Marks could not imagine himself the father-in-law of the young squire. He touched his hat to him and said, ‘No, Master George,’ and ‘Yes, Master George,’ and wouldn’t sit down in the room where he was; and George began to feel very uncomfortable, and to wish he could see some way of escape even now without speaking to his father.

He must tell him of Mrs. George Heritage—that was a matter of course. Some day he had intended to do so under any circumstances; but some day had always been a very convenient day. This day was a most inconvenient one.

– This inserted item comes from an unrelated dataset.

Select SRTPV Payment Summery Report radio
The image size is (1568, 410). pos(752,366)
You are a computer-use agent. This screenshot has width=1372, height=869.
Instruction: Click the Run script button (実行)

Still matters were desperate. At any time there might be a hue-and-cry after him. He must leave the country at once, unless he wished to run the risk of taking a public trial and having the whole of his past life published in the papers. No; it was better to tell his father all, humiliating as it was, than to have the whole world knowing it.

Again, what was he to do with Bess? He couldn’t drag her about from pillar to post. He could rough it himself, but she was a woman. Besides, he didn’t want her to know everything. He had supposed he was really doing something very good and noble in making her his wife. As long as he could retain that idea, there was still some romance about the affair. But if he had to drag her about with him and let her see that he was a pauper and in terror of the law, she would owe him nothing. She might then be making a sacrifice for him. He didn’t want a lodge-keeper’s daughter to be a sort of benefactress to him.

He was a strange mixture of good and evil, this young Heritage. He was generous and mean, brave and cowardly, large-minded and small-minded, all at the same time. And his besetting sin was vacillation.

Even now, with the road smoothed for him, with everything to gain and nothing to lose, he hesitated at sacrificing his dignity by an ad misericordiam appeal to his father.

He had pictured something so very different. He had hoped for a time when his father, finding he was independent of him, would hold out his arms and beg his son to honour him again with his friendship.

Bess, supremely happy, once more in her father’s presence, sat and chatted pleasantly. Never an idea crossed her mind that it was any serious trouble which had driven them from London. She believed that George, at first fearing his father had found out his address, had determined to leave the Ducks for awhile. Afterwards, when he determined to go to the hall, she thought he had made up his mind, after all, that it would be better to make a clean breast of it and trust to his father’s generosity.

She believed, poor little woman, that George had taken the best course he could, and that happy days were in store for them.

As to the squire refusing to be reconciled to his son, or to receive the wanderer, such an idea never entered her head.